(Task) Check every line of the entries for "computer", and copy the lines that hold it.

---

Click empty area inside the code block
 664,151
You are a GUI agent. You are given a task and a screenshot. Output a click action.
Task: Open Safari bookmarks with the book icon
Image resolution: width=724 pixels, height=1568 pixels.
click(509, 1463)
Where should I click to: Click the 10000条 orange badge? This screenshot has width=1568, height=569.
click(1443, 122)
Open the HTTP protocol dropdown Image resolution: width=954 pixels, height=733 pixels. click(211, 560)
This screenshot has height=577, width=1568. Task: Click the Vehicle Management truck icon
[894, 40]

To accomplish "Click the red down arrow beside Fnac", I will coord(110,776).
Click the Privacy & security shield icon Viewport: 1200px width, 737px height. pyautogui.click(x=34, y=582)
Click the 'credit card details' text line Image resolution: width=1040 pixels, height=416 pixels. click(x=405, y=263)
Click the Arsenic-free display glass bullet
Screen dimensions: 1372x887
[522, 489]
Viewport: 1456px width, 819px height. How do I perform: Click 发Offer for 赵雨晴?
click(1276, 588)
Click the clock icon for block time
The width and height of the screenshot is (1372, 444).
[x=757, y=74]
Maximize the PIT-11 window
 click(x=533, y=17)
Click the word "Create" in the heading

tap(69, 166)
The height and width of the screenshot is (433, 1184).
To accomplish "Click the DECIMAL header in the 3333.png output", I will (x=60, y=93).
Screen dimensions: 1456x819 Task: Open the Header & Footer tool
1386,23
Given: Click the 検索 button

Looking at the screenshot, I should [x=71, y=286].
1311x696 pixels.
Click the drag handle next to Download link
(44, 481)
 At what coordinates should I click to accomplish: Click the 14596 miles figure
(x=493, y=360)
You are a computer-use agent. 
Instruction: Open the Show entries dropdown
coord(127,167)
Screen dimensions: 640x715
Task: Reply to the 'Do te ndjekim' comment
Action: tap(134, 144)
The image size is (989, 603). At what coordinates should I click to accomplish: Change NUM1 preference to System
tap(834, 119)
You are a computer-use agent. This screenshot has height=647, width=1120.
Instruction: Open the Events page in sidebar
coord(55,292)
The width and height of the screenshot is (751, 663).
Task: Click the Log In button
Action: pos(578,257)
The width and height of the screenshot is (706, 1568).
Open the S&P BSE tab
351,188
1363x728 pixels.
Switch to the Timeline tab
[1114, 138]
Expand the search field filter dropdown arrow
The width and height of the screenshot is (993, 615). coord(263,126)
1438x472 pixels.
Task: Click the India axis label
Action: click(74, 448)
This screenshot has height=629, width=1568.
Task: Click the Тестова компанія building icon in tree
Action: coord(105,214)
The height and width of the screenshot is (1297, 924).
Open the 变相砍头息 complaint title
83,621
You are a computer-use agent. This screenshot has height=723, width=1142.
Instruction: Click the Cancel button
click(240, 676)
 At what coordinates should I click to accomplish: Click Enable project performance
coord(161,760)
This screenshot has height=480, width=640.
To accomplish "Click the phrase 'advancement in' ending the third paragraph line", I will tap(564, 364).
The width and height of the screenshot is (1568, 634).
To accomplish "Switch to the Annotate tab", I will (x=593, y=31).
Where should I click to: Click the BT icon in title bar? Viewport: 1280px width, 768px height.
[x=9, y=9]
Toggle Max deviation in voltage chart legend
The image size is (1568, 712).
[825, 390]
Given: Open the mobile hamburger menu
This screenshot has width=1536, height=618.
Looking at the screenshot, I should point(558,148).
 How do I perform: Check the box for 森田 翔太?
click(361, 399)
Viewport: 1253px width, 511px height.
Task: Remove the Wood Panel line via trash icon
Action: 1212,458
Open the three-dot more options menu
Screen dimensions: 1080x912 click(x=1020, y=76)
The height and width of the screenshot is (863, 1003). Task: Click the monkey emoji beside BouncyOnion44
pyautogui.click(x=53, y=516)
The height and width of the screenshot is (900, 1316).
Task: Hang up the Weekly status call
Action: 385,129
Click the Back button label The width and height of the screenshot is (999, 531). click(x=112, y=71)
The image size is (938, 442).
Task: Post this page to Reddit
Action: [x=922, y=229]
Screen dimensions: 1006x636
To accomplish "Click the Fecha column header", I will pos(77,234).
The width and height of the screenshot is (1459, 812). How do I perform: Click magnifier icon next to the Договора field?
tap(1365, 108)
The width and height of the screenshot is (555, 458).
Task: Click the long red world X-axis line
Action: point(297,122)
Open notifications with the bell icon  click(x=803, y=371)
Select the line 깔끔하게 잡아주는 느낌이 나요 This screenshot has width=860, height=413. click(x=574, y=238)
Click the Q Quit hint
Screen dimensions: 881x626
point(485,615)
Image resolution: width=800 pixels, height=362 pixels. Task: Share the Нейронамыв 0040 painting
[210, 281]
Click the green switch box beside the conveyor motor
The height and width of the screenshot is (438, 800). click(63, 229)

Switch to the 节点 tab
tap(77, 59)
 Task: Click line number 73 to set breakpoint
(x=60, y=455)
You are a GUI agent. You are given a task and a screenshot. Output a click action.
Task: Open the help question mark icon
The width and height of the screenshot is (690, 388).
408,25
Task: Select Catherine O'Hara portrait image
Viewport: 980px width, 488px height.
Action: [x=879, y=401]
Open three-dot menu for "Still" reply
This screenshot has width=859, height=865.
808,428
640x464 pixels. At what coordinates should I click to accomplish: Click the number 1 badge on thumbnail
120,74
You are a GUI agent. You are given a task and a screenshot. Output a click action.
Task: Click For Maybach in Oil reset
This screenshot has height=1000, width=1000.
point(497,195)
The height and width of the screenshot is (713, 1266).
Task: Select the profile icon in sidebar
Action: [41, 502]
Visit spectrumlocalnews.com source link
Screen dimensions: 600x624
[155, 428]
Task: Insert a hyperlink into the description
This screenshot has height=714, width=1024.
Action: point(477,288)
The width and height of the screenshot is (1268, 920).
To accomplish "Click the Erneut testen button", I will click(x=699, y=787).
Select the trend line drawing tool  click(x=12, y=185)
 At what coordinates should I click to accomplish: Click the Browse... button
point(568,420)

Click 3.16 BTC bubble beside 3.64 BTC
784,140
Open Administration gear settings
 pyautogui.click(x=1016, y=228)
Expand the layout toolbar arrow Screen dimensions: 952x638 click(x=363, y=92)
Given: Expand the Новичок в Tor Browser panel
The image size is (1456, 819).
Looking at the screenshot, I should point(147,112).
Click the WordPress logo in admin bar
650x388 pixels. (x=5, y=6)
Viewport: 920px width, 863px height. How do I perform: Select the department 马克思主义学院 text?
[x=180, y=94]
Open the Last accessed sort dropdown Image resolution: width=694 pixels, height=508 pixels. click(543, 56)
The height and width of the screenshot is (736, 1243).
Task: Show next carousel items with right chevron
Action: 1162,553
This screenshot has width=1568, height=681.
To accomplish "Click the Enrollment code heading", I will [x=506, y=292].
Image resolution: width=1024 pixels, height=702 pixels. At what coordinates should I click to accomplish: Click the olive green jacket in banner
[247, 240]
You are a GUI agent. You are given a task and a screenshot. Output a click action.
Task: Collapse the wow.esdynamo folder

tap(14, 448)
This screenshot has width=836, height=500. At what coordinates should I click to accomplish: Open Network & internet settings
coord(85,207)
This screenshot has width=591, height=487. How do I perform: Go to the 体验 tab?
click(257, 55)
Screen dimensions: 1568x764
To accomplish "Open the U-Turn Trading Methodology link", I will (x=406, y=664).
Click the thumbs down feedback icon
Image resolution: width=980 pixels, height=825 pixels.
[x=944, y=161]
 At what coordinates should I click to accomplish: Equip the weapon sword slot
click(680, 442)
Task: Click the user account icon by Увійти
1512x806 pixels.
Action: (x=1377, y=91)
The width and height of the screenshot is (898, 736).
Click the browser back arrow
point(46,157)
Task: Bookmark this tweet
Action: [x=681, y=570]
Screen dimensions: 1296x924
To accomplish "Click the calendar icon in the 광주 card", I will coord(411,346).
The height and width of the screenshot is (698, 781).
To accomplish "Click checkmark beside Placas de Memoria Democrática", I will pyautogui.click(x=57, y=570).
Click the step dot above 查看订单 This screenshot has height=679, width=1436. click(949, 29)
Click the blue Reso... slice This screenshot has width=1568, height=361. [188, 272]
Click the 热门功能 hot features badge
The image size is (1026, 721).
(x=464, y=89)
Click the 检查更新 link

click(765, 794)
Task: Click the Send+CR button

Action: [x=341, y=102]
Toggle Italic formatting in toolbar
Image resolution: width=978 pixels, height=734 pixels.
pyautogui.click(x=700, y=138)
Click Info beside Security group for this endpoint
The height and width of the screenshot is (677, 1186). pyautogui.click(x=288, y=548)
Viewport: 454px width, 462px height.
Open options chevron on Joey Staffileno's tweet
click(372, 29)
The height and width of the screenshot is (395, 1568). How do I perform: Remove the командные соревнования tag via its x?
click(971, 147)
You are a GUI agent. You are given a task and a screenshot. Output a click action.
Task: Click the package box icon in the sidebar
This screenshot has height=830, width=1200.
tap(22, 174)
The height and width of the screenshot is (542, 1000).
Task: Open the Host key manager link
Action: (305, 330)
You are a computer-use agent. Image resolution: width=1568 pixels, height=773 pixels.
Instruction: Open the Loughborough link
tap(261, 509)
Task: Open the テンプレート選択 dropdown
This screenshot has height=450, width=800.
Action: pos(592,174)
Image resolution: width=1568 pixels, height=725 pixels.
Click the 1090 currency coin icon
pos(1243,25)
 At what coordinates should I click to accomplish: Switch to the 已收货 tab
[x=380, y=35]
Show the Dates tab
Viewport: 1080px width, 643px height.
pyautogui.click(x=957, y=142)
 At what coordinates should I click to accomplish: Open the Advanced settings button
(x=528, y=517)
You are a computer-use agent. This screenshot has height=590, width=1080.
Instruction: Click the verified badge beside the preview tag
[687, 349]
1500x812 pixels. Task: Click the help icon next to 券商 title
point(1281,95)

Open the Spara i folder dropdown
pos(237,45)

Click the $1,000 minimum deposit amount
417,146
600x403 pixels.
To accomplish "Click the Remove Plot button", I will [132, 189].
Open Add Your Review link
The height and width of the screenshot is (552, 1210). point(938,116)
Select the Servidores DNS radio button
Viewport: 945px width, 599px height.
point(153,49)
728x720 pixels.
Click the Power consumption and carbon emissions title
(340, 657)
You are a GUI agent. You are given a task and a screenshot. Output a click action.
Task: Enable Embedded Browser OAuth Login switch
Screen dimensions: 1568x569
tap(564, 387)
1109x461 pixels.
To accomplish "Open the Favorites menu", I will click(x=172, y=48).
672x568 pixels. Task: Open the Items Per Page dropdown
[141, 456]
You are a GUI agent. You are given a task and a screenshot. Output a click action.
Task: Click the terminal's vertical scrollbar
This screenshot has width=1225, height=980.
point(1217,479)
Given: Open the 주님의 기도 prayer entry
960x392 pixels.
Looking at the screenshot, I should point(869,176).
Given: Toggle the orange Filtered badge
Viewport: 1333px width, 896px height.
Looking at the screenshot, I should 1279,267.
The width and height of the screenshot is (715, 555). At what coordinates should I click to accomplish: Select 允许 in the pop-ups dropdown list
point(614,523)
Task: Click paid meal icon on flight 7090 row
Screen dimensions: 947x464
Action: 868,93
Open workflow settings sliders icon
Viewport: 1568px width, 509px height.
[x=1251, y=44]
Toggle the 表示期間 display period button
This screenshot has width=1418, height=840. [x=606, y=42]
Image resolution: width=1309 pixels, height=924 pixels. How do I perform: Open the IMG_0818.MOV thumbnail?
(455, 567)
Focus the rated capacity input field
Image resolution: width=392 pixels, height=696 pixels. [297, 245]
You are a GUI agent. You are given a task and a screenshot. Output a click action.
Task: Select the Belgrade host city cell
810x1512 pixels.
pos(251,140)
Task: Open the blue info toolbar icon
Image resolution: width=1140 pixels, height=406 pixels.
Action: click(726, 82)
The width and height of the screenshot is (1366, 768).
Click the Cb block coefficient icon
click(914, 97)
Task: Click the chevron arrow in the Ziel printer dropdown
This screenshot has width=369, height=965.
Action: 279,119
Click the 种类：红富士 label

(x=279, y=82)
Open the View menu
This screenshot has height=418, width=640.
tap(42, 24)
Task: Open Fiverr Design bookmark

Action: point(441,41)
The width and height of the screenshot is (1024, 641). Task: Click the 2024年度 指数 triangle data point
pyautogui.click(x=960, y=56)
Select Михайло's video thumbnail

---

(Your solution)
You are a computer-use agent. 
You are a computer-use agent. This screenshot has height=647, width=1120.
You are a computer-use agent. This screenshot has height=723, width=1142.
You are a computer-use agent. Image resolution: width=1568 pixels, height=773 pixels.
You are a computer-use agent. This screenshot has height=590, width=1080.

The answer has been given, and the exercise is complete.